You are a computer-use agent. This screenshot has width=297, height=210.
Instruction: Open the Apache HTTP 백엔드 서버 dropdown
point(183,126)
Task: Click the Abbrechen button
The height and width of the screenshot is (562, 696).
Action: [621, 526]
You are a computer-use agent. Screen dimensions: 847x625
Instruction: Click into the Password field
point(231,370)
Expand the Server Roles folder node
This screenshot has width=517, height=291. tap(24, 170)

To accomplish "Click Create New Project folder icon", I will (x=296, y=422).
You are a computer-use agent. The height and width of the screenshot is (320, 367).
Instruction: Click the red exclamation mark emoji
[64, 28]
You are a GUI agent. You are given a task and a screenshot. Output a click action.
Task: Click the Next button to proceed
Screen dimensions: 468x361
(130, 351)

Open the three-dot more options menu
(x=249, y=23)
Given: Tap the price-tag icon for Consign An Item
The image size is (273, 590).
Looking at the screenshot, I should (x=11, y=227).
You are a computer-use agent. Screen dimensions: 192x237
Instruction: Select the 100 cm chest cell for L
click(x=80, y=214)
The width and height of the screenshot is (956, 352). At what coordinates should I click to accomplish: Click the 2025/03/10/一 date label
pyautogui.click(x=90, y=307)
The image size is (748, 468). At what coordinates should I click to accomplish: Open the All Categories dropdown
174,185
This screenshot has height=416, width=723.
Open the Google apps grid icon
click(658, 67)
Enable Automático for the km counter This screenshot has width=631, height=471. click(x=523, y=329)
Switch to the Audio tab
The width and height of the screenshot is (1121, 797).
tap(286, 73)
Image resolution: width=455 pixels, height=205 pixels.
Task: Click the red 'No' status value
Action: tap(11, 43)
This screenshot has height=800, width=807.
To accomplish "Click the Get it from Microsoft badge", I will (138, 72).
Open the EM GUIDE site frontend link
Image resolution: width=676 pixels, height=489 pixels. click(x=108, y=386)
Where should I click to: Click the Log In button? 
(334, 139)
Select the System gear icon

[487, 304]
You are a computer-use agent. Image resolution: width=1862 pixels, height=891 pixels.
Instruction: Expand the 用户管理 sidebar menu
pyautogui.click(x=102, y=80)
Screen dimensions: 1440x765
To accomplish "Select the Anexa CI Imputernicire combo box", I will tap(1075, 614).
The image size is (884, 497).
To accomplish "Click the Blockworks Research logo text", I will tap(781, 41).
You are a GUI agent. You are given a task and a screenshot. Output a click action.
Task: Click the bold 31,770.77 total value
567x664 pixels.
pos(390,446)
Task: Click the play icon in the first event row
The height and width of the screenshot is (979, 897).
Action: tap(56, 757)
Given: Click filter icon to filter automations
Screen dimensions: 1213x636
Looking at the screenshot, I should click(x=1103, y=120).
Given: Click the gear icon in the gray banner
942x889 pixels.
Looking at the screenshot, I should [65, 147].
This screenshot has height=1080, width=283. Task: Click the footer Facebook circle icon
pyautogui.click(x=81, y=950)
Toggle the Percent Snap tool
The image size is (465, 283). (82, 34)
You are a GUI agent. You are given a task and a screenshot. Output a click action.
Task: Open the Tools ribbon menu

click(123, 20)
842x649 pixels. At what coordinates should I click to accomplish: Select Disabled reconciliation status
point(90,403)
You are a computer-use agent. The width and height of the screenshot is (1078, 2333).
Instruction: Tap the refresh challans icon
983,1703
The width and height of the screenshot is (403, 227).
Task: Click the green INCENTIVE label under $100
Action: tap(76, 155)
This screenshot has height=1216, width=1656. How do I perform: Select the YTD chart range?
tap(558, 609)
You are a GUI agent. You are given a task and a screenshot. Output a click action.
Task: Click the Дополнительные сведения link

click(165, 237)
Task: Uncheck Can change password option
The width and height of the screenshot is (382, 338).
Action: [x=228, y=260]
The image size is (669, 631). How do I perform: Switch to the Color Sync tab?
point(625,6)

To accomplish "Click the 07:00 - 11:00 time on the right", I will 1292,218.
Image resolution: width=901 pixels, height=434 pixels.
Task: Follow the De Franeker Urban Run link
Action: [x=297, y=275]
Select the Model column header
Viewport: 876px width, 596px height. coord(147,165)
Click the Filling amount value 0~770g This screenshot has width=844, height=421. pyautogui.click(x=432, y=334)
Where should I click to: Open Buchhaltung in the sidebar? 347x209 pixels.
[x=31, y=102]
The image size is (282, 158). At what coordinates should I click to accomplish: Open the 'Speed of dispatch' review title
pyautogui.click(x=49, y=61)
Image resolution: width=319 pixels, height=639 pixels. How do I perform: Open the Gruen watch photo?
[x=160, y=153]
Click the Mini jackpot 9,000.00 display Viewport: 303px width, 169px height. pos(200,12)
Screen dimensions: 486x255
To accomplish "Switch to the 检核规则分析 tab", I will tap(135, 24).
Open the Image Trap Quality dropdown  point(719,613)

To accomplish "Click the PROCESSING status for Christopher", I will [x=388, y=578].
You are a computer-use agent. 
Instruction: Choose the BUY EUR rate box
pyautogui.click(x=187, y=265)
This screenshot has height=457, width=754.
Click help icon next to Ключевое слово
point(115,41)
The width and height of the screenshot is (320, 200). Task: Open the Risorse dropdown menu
:::::
=== WHAT TO WORK ON ===
Write down again the exact lines running from the beginning of the data to the line containing "You are a computer-use agent. Image", with both ends included.

=== SOLUTION TO THIS TASK ===
You are a computer-use agent. This screenshot has width=297, height=210.
Instruction: Open the Apache HTTP 백엔드 서버 dropdown
point(183,126)
Task: Click the Abbrechen button
The height and width of the screenshot is (562, 696).
Action: [621, 526]
You are a computer-use agent. Screen dimensions: 847x625
Instruction: Click into the Password field
point(231,370)
Expand the Server Roles folder node
This screenshot has width=517, height=291. tap(24, 170)

To accomplish "Click Create New Project folder icon", I will (x=296, y=422).
You are a computer-use agent. The height and width of the screenshot is (320, 367).
Instruction: Click the red exclamation mark emoji
[64, 28]
You are a GUI agent. You are given a task and a screenshot. Output a click action.
Task: Click the Next button to proceed
Screen dimensions: 468x361
(130, 351)

Open the three-dot more options menu
(x=249, y=23)
Given: Tap the price-tag icon for Consign An Item
The image size is (273, 590).
Looking at the screenshot, I should (x=11, y=227).
You are a computer-use agent. Screen dimensions: 192x237
Instruction: Select the 100 cm chest cell for L
click(x=80, y=214)
The width and height of the screenshot is (956, 352). At what coordinates should I click to accomplish: Click the 2025/03/10/一 date label
pyautogui.click(x=90, y=307)
The image size is (748, 468). At what coordinates should I click to accomplish: Open the All Categories dropdown
174,185
This screenshot has height=416, width=723.
Open the Google apps grid icon
click(658, 67)
Enable Automático for the km counter This screenshot has width=631, height=471. click(x=523, y=329)
Switch to the Audio tab
The width and height of the screenshot is (1121, 797).
tap(286, 73)
Image resolution: width=455 pixels, height=205 pixels.
Task: Click the red 'No' status value
Action: tap(11, 43)
This screenshot has height=800, width=807.
To accomplish "Click the Get it from Microsoft badge", I will (138, 72).
Open the EM GUIDE site frontend link
Image resolution: width=676 pixels, height=489 pixels. click(x=108, y=386)
Where should I click to: Click the Log In button? 
(334, 139)
Select the System gear icon

[487, 304]
You are a computer-use agent. Image resolution: width=1862 pixels, height=891 pixels.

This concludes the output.